More on Tweets and language

AP is running a fun story today about Twitter in Japan, which taught me that the verb Tweet (which I’ve written about here) is translated as mumble in Japanese. Here’s the quote of the day:

“It’s telling that Twitter was translated as ‘mumbling’ in Japanese,” he [a Japanese media analyst] said. “They love the idea of talking to themselves.”

That’s not a trend I’ve ever noticed when teaching Japanese students — any truth in it? It is striking that mumbling is a private act, so even if twitter.jp users are not exactly talking to themselves, they are at least talking quietly and unobtrusively. Compare that to the English “tweet” and “twittering,” which suggests to me a rather louder, more irritating sound.

The report goes on:

Ending Japanese sentences with “nah-woo” — an adaptation of “now” in English — is hip, showing off the speaker’s versatility in pseudo-English Twitter-speak.

(Here‘s a detailed blog posting about this neologism.) It’s not surprising to me that technology has caused new words to come into Japanese, or any language, but I’m curious that the Japanese have calqued (to use the technical word) an English adverb, rather than a noun or verb.
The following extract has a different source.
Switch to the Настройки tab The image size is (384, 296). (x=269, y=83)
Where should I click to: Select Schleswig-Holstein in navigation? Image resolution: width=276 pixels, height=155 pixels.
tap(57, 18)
For example, German borrowed der Computer, and even French has l’Internet (attempts to translate the word literally using webs and nets never caught on). So, I would have expected the word Twitter (or even Tweet) to crop up — although wouldn’t those words both be very hard to fit into Japanese phonology? And doesn’t Japanese already have a word that expresses the English now? Does its (apparently) word-final restriction mean anything?

Japanese linguists, please help out!

Author: Nigel Caplan

Nigel Caplan, Ph.D., is an associate professor of ESL and materials developer in Delaware, in the United States.

2 thoughts on “More on Tweets and language”

  1. I’m very much not a japanese linuguist! but in the japanese geek community, dropping in bits of English in ways that may or may not make sense has long had a hipness factor. Dropping in bits of japanese is also hip in certain american geek subcultures, so I guess we’re a mutual admiration society.

    1. Good point, Ian, but it’s not just geeks: random bad English is a popular marketing tool across Asia — see engrish.com for the latest blunders. I’d love to see an example of geeky Japanese, though!

      I’m still surprised to see the borrowing of an adverb (as opposed to nouns/verbs – “isu cureemu”, etc.) when one already exists, or so I’m told.